─── DATA FOR THIS EXERCISE ───
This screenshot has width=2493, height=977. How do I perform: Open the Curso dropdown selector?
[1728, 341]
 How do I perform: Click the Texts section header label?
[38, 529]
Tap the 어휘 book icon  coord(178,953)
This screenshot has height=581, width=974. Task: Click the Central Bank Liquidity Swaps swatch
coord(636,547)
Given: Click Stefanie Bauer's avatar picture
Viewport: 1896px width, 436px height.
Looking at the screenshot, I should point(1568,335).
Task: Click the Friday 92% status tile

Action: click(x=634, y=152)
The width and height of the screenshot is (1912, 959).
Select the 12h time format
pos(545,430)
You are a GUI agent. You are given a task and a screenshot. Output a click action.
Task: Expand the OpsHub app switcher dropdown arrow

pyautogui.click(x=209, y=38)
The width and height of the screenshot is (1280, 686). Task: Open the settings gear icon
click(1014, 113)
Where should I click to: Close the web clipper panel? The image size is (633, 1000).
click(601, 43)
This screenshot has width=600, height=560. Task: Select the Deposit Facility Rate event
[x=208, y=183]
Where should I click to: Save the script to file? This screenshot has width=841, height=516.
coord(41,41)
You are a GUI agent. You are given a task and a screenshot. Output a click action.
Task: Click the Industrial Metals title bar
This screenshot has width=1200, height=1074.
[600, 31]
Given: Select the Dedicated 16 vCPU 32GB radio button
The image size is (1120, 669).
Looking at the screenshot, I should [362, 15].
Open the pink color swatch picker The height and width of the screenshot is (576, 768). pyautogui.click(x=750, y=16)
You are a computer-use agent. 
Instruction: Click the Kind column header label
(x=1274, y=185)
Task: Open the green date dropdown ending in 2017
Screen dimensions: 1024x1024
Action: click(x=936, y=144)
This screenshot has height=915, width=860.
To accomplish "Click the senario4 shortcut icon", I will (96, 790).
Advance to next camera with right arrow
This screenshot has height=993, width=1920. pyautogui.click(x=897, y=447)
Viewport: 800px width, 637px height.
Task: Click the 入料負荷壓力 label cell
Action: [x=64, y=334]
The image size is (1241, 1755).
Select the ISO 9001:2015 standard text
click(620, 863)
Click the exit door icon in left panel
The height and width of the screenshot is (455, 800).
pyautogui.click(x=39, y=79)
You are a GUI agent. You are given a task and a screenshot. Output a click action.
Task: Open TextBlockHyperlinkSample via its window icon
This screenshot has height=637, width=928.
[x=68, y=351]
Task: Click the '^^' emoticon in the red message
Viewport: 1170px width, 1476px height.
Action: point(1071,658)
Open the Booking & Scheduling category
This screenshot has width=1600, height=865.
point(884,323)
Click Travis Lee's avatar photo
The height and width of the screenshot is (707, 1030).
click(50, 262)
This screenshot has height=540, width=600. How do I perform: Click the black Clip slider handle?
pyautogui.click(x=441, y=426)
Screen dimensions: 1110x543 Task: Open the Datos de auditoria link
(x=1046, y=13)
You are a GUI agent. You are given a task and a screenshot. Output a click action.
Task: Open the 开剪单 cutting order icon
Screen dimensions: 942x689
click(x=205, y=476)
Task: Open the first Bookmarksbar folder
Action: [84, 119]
───
* **WHAT YOU NEED TO DO**: After reading the data above, print it all again exactly.

* **ANSWER BOX**:
This screenshot has width=2493, height=977. How do I perform: Open the Curso dropdown selector?
[1728, 341]
 How do I perform: Click the Texts section header label?
[38, 529]
Tap the 어휘 book icon  coord(178,953)
This screenshot has height=581, width=974. Task: Click the Central Bank Liquidity Swaps swatch
coord(636,547)
Given: Click Stefanie Bauer's avatar picture
Viewport: 1896px width, 436px height.
Looking at the screenshot, I should point(1568,335).
Task: Click the Friday 92% status tile

Action: click(x=634, y=152)
The width and height of the screenshot is (1912, 959).
Select the 12h time format
pos(545,430)
You are a GUI agent. You are given a task and a screenshot. Output a click action.
Task: Expand the OpsHub app switcher dropdown arrow

pyautogui.click(x=209, y=38)
The width and height of the screenshot is (1280, 686). Task: Open the settings gear icon
click(1014, 113)
Where should I click to: Close the web clipper panel? The image size is (633, 1000).
click(601, 43)
This screenshot has width=600, height=560. Task: Select the Deposit Facility Rate event
[x=208, y=183]
Where should I click to: Save the script to file? This screenshot has width=841, height=516.
coord(41,41)
You are a GUI agent. You are given a task and a screenshot. Output a click action.
Task: Click the Industrial Metals title bar
This screenshot has width=1200, height=1074.
[600, 31]
Given: Select the Dedicated 16 vCPU 32GB radio button
The image size is (1120, 669).
Looking at the screenshot, I should [362, 15].
Open the pink color swatch picker The height and width of the screenshot is (576, 768). pyautogui.click(x=750, y=16)
You are a computer-use agent. 
Instruction: Click the Kind column header label
(x=1274, y=185)
Task: Open the green date dropdown ending in 2017
Screen dimensions: 1024x1024
Action: click(x=936, y=144)
This screenshot has height=915, width=860.
To accomplish "Click the senario4 shortcut icon", I will (96, 790).
Advance to next camera with right arrow
This screenshot has height=993, width=1920. pyautogui.click(x=897, y=447)
Viewport: 800px width, 637px height.
Task: Click the 入料負荷壓力 label cell
Action: [x=64, y=334]
The image size is (1241, 1755).
Select the ISO 9001:2015 standard text
click(620, 863)
Click the exit door icon in left panel
The height and width of the screenshot is (455, 800).
pyautogui.click(x=39, y=79)
You are a GUI agent. You are given a task and a screenshot. Output a click action.
Task: Open TextBlockHyperlinkSample via its window icon
This screenshot has height=637, width=928.
[x=68, y=351]
Task: Click the '^^' emoticon in the red message
Viewport: 1170px width, 1476px height.
Action: point(1071,658)
Open the Booking & Scheduling category
This screenshot has width=1600, height=865.
point(884,323)
Click Travis Lee's avatar photo
The height and width of the screenshot is (707, 1030).
click(50, 262)
This screenshot has height=540, width=600. How do I perform: Click the black Clip slider handle?
pyautogui.click(x=441, y=426)
Screen dimensions: 1110x543 Task: Open the Datos de auditoria link
(x=1046, y=13)
You are a GUI agent. You are given a task and a screenshot. Output a click action.
Task: Open the 开剪单 cutting order icon
Screen dimensions: 942x689
click(x=205, y=476)
Task: Open the first Bookmarksbar folder
Action: [84, 119]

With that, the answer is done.